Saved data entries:
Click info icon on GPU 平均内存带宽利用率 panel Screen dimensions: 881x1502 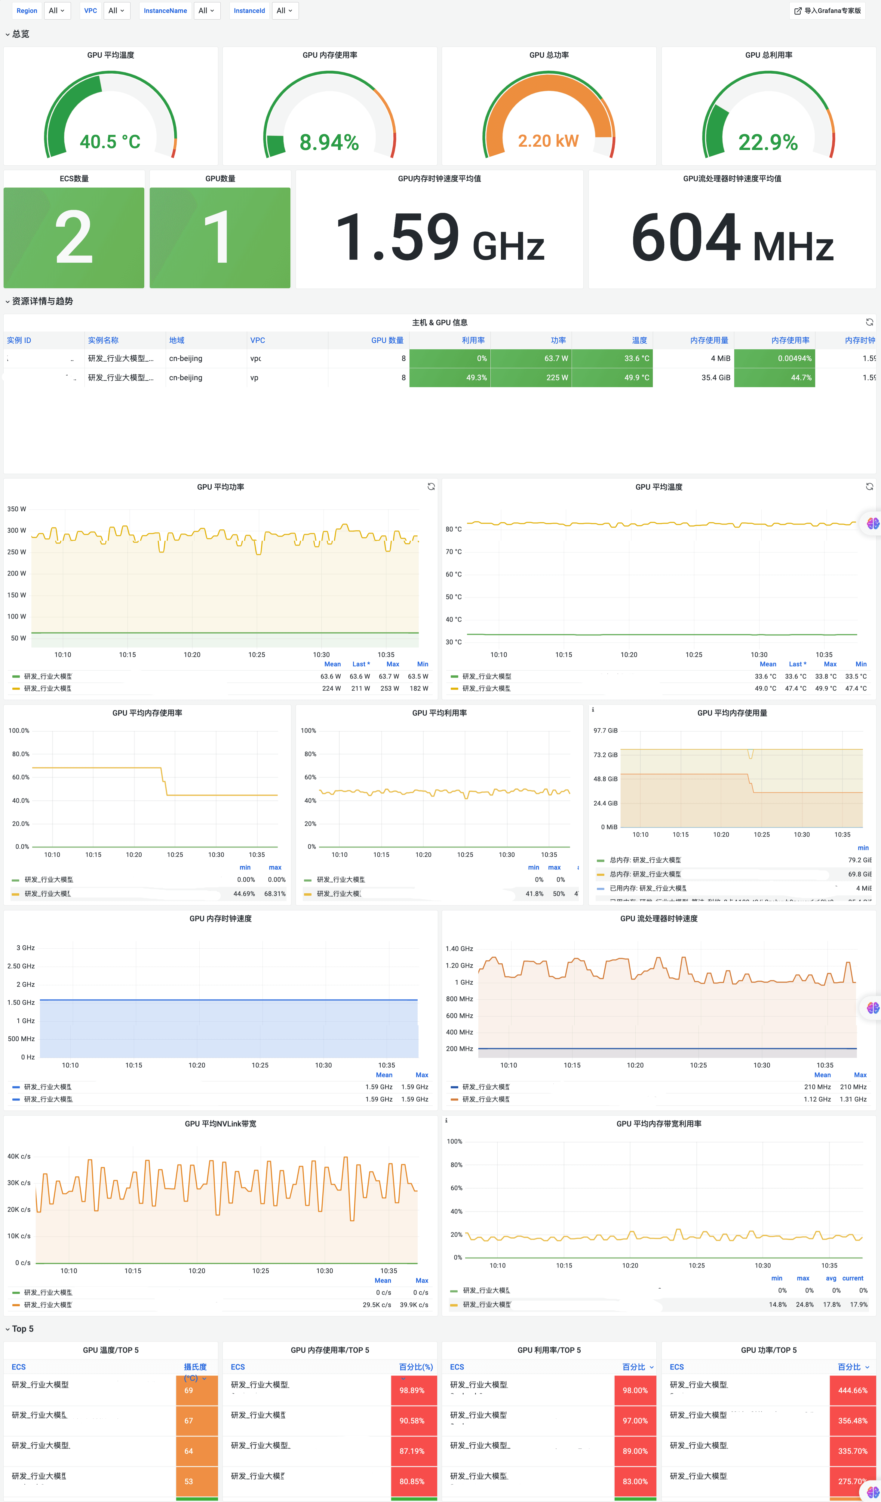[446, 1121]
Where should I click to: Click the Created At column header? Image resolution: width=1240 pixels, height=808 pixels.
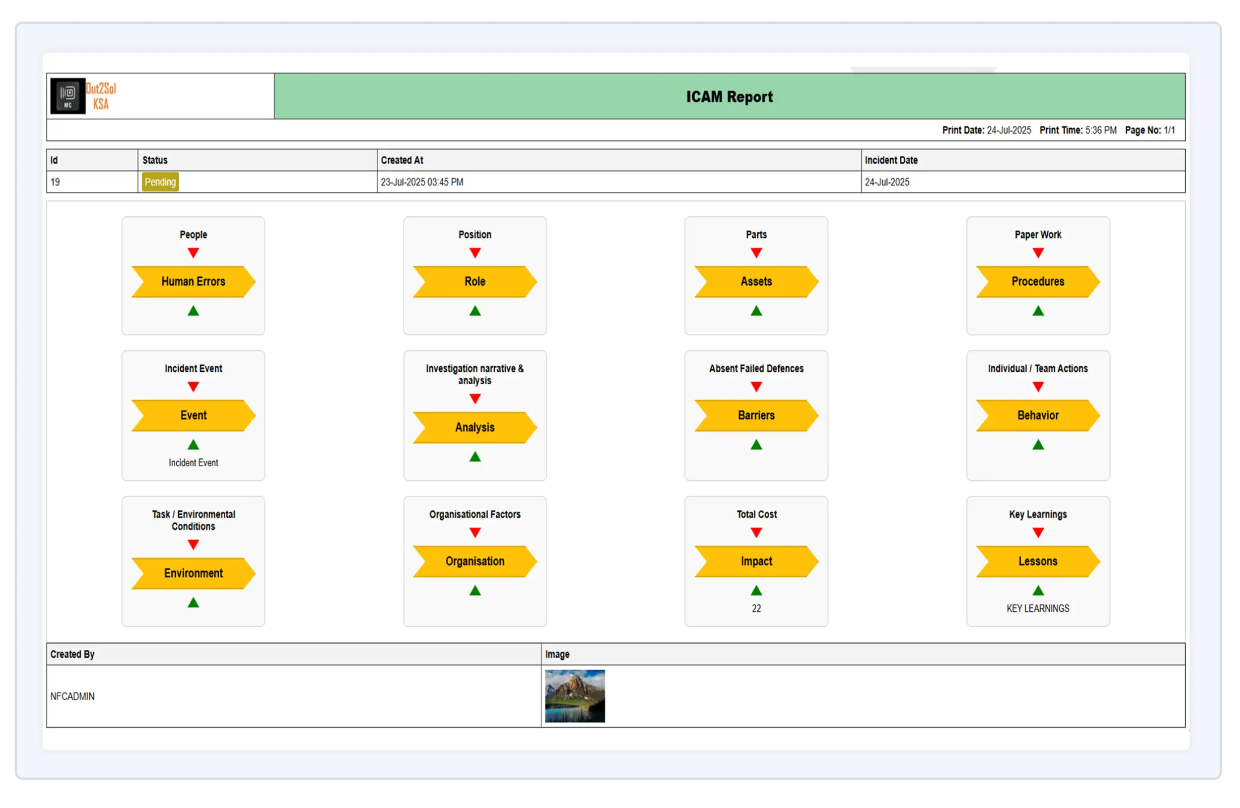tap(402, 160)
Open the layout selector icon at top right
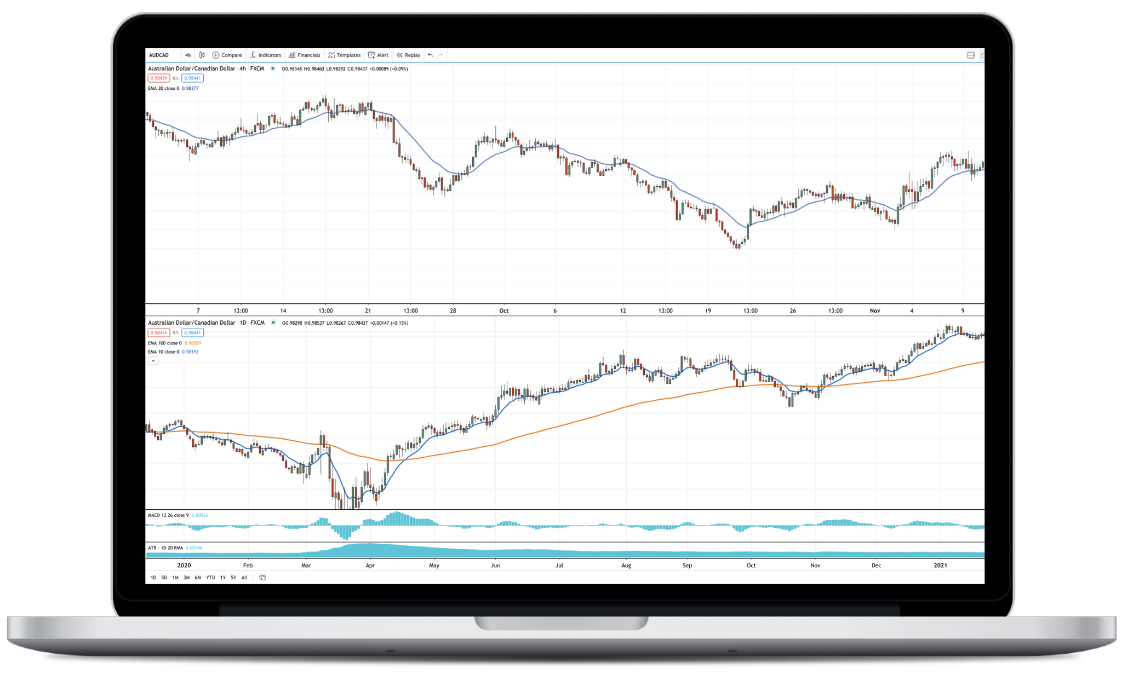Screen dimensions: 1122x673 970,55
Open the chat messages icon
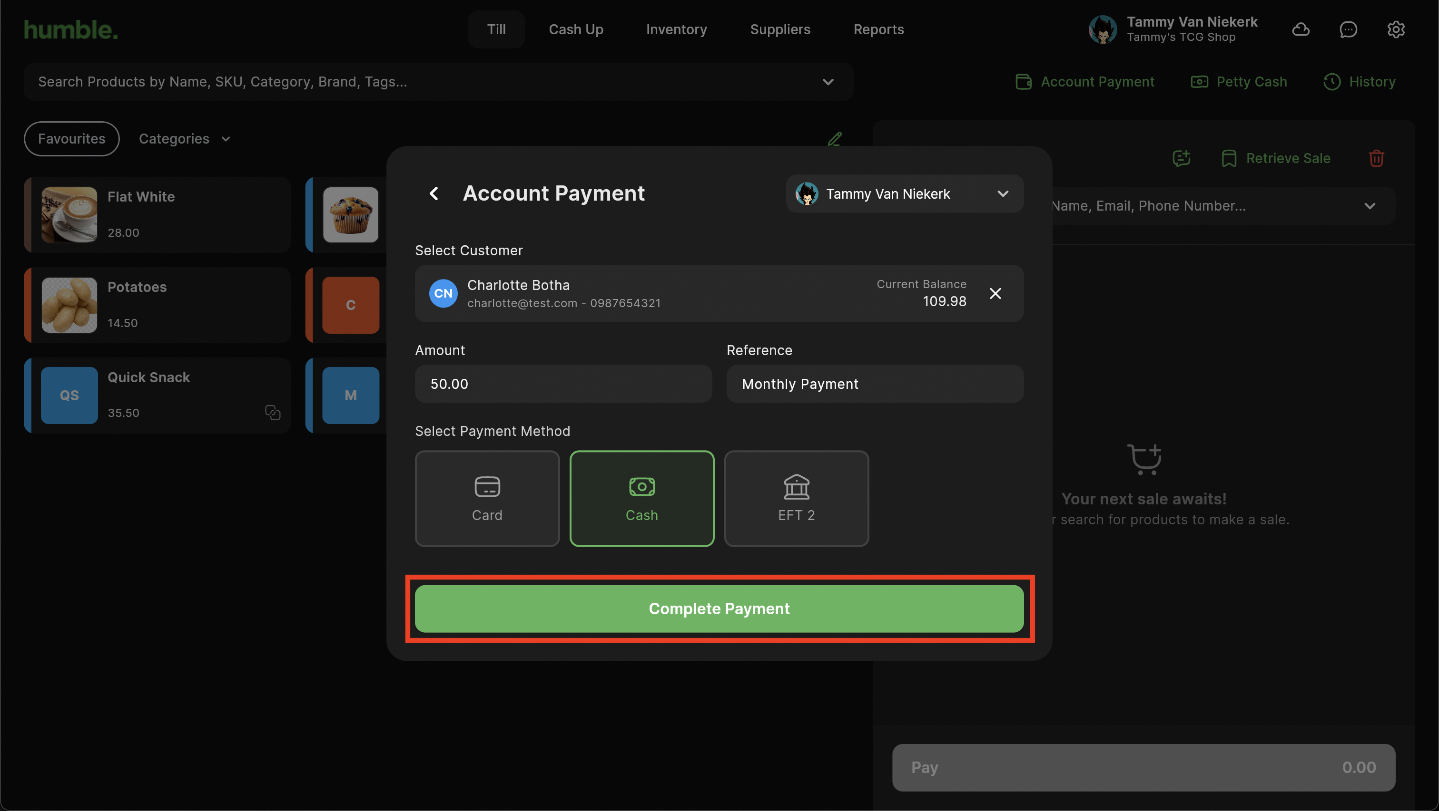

Activity ::
Your output should consist solely of the lines from the line containing "Where should I" through the end of the data above, copied exactly, with images removed.

Answer for this exercise ::
Where should I click to: Click the Created At column header? Image resolution: width=1240 pixels, height=808 pixels.
tap(402, 160)
Open the layout selector icon at top right
Screen dimensions: 1122x673 970,55
Open the chat messages icon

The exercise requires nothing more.